J’ai découvert qu’Apple était né grâce au hacking des compagnies téléphoniques américaines en utilisant la blue box du Captain Crunch. Il est tout a fait fascinant de voir l’évolution de Steve Jobs, fabriquant des blue boxes [en], les revendant pour acheter du matériel, créer le premier Mac et, 30 ans plus tard, se transformer en créateur d’un des systèmes les plus fermés et propriétaires du monde. Comment le pirate de AT&T devient le créateur de iTunes et de l’Apple store ? La métamorphose est passionnante. Elle illustre à mon avis un des risques de l’obsession de normalisation de notre société que traduisent certaines mesures du plan de M. le Ministre comme:

Détection et suivi de l’usage “hors AMM” des médicaments afin d’identifier les pratiques à risque.

Par définition, une prescription hors AMM est perçue comme dangereuse, alors qu’elle pourrait aussi être perçue comme un vecteur d’innovation. Quand on détourne de son usage un objet, il en sort parfois du bon. Je suis convaincu que la sortie du net du milieu militaire et universitaire est un bien. Ces mesures sont prises à la va vite sous la pression de l’affaire du Médiator. Le système est défensif. Il repose uniquement sur le flicage plutôt que sur la formation, la responsabilisation et la mise en confiance des différents acteurs. La médecine défensive [en], contrairement à ce que de nombreuses personnes croient, coûte chère et n’améliore pas la qualité des soins.

On veut normaliser pour que rien ne dépasse, pour vivre dans un cocon douillet, sans risque, dans une illusion de maîtrise, alors que la vie n’est que prise de risques et aléas.

Le médecin, ce hacker

La médecine est une activité à risque. Nous jouons avec la camarde une partie perdue d’avance. Notre but n’est que de la faire durer un petit peu plus. Il faut répondre à la souffrance du patient, à ses angoisses, à ses questions, à sa peur de la mort ou du handicap. Chaque individu est unique et nous devons faire l’inverse du scientifique. Nous partons du général pour aller au cas particulier en maîtrisant le mieux possible nos maigres connaissances. C’est ici que le médecin rejoint parfois le hacker.

Il y a un problème, un obstacle, un symptôme, une maladie. On applique un code ou un programme ou une démarche diagnostique ou thérapeutique qu’on a utilisé 100 fois et patatra, ça ne fonctionne pas. Que faire ? Il y a deux solutions :

  • Détourner le regard et dire je ne rentrerai jamais dans ce système, il est trop bien protégé, ce symptôme, ce malade que je ne comprends pas je ne le vois pas, je scotomise ce bilan incompréhensible.
  • Ce firewall, ces mesures de protection, je vais les briser pour aller voir derrière, ce patient qui souffre mérite une solution unique pour lui et il va falloir mettre les mains dans le cambouis et trouver le bon code qui apportera une réponse la moins mauvaise possible.

Le hacker informaticien a une chance par rapport au hacker médecin, le code est connu (je me trompe peut-être, mes compétences et connaissances dans le domaine sont limitées). Le médecin utilise un code qui est partiellement connu, parfois il jongle plutôt avec du vide conceptuel que de la science bien ferme. Ce n’est pas forcément la chose la plus facile, trouver une solution quand on ne sait pas comment tout marche.

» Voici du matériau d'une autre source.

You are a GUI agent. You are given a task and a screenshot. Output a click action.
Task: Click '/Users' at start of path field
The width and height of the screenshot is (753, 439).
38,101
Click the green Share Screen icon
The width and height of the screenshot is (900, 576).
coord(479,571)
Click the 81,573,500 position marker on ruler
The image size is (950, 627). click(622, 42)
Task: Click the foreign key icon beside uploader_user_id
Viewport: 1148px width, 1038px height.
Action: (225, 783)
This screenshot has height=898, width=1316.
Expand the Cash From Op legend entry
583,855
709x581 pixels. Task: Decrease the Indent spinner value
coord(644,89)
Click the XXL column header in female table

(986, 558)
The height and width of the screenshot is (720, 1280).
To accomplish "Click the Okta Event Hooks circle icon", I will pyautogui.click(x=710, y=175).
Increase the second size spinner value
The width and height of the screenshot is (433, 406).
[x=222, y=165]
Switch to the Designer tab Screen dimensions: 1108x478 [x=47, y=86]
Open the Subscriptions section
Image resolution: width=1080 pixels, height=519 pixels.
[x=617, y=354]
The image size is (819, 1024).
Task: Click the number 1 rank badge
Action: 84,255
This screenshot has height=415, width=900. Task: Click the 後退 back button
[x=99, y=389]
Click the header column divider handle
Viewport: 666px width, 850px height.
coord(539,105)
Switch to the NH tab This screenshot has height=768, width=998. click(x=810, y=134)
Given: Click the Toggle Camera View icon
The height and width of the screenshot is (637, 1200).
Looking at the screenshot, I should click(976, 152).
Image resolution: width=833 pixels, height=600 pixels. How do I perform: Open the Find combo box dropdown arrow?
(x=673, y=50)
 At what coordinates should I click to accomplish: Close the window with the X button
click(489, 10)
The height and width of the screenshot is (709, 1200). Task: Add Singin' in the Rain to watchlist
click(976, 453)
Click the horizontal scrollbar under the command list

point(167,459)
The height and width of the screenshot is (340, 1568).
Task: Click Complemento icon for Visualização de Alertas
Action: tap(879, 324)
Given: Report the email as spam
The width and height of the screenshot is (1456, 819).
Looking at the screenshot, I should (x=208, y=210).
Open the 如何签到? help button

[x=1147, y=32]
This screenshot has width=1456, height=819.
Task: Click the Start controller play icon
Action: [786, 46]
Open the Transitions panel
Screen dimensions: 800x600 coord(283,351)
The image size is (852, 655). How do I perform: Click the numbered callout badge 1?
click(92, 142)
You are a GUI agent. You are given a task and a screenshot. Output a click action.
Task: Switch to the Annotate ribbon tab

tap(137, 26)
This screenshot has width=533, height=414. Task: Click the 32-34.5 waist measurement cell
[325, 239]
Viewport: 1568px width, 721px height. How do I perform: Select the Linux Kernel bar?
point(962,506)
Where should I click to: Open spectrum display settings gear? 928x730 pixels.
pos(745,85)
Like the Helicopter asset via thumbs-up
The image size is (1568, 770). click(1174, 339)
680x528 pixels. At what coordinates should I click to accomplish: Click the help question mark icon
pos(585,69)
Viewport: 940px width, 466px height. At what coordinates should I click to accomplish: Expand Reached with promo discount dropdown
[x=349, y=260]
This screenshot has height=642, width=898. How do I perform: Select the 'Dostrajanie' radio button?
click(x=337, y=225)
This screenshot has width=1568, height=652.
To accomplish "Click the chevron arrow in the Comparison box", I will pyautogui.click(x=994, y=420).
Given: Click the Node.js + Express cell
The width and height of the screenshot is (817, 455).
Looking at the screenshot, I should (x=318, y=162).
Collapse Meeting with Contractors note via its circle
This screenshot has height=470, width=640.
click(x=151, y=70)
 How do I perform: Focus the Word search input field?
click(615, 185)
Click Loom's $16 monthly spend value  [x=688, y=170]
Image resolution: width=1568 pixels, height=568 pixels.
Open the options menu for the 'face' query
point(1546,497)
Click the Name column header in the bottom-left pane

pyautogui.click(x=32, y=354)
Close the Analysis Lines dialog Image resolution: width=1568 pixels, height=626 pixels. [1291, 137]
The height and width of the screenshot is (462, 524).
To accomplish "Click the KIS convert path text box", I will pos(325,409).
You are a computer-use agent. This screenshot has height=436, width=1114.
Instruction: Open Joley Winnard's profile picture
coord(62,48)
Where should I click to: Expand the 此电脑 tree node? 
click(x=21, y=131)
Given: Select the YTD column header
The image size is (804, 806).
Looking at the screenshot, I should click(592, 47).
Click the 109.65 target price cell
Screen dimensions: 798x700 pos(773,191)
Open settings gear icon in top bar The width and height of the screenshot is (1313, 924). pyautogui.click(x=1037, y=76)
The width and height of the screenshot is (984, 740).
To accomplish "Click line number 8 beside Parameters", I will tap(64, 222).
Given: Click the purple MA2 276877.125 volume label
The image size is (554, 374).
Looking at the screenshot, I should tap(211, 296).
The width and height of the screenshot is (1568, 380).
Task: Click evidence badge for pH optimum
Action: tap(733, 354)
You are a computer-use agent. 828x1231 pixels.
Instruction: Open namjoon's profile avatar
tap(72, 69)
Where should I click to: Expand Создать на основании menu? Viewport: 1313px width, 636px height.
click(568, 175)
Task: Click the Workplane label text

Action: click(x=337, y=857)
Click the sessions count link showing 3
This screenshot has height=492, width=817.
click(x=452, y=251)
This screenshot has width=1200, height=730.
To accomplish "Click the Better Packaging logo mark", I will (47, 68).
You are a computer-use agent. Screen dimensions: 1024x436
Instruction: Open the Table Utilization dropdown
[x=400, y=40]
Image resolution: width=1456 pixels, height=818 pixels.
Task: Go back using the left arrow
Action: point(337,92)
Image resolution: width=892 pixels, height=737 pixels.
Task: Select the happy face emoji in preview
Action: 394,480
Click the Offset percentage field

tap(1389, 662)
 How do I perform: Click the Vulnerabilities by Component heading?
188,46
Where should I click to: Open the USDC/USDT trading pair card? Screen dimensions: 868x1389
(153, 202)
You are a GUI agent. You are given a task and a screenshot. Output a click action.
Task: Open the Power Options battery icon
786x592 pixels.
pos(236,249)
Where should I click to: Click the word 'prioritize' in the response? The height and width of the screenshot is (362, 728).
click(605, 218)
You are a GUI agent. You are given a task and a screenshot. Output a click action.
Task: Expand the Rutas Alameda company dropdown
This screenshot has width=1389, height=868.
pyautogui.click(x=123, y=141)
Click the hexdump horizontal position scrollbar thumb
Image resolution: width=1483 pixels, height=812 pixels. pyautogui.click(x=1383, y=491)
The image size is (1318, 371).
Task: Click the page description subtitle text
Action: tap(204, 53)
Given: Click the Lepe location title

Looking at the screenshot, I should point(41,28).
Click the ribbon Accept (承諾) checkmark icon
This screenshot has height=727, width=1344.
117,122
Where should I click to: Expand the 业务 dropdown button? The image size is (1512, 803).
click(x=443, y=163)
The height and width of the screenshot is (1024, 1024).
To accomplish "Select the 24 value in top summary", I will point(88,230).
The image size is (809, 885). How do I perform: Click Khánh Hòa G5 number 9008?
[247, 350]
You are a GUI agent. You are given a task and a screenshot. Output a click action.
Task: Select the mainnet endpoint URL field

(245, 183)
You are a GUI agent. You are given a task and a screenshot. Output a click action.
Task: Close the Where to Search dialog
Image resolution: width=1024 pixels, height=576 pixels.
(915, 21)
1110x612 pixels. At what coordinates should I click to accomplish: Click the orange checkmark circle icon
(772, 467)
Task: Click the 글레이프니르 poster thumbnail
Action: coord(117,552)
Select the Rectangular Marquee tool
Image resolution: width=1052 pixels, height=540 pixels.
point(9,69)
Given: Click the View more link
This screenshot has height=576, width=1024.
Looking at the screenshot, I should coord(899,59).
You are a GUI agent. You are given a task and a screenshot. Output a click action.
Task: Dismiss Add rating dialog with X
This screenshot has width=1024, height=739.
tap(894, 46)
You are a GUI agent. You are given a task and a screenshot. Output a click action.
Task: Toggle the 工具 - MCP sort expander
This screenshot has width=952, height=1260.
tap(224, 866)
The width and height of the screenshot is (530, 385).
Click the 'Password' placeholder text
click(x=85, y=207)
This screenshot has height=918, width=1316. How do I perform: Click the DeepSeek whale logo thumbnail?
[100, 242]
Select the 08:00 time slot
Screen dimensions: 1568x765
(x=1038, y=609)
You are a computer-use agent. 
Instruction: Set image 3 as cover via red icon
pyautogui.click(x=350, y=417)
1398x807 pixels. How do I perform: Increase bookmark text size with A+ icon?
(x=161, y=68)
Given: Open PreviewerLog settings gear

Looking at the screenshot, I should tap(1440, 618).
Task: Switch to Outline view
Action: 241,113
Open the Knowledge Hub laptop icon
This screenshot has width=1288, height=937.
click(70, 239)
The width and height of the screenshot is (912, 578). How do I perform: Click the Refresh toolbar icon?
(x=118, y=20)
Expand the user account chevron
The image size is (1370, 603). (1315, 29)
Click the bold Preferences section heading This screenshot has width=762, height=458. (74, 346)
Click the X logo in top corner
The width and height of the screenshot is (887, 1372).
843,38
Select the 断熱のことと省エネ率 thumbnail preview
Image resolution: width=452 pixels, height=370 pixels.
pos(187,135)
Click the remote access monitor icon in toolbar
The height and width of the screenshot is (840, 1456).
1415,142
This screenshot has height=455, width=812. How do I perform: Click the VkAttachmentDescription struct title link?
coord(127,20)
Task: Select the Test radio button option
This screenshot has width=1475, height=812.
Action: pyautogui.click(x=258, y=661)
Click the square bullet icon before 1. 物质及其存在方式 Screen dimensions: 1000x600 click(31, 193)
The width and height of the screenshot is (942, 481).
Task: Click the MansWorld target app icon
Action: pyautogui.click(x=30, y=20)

Dans de multiples situations nous nous retrouvons à bidouiller les prescriptions ou parfois ne prescrivons pas et bidouillons avec des mots quand nous arrivons au bout de nos ressources. La médecine est belle pour ça, amasser des connaissances, le plus de connaissances, que nous espérons les plus solides possibles et les appliquer à un patient avec son histoire, son terrain, sa subjectivité. Trafiquer le mieux possible pour que l’homme malade face à nous aille mieux. Parfois, il suffit de suivre la littérature, ce que nous avons appris à l’école. Nous ne réinventons pas la roue tous les jours, il faut juste des petits ajustements, des réglages de rien. Parfois malgré un diagnostic, nous ne faisons pas ce qu’il faudrait car en face de nous, il y a un sujet. Parfois on négocie avec sa conscience, on renonce à la perfection pour faire moins mal. Parfois nous nageons dans l’inconnu et là, c’est le grand bricolage, la quête d’une attitude la plus raisonnable. Mais, parfois, il faut oser.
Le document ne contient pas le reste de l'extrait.